Комиссар поднялся, показывая, что вопрос исчерпан, полковник понял это и, попрощавшись, ушел. Константин Семенович задержался.
— У меня есть небольшое дело, — сказал он вопросительно смотревшему на него начальнику. — Если у вас найдется две-три минуты…
— Давай, я слушаю.
— Получил предложение работать в школе директором. Хочу просить…
— Ну это ты зря! — перебил комиссар. — Ты здесь освоился, прекрасно работаешь, и вдруг — бежать… Напрасно, Константин Семенович.
— Следовательская работа мне нравится, но вы подумайте, товарищ комиссар… Пока мы не наладим дело с воспитанием, детская преступность будет существовать.
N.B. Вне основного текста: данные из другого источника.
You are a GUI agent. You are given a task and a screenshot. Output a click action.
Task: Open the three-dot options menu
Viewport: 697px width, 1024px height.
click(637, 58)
— Кто это «мы»? Кого ты имеешь в виду?
— Мы, коммунисты. Сейчас школа на переломе. Предполагаются какие-то реформы, и мой долг быть там.
— И душа там?
— Да.
Начальник управления на решения был скорый. Пристально взглянув Константину Семеновичу в глаза, он понял, что всякое насилие с его стороны было бы неумным упрямством.
— Ну, если душа там, я держать не буду! — со вздохом сказал он.
— Большое спасибо.
— Так это что… вопрос уже решенный?
— Нет. Я еще не дал согласия, но дело идет к тому.
— Так, может быть, передумаешь?
— Всё может быть… — глядя в окно, медленно проговорил Константин Семенович. — Вот если бы школа была в другом ведомстве, — я бы не колебался ни одной минуты. Ведь Макаренко потому и мог работать, что руки у него были развязаны…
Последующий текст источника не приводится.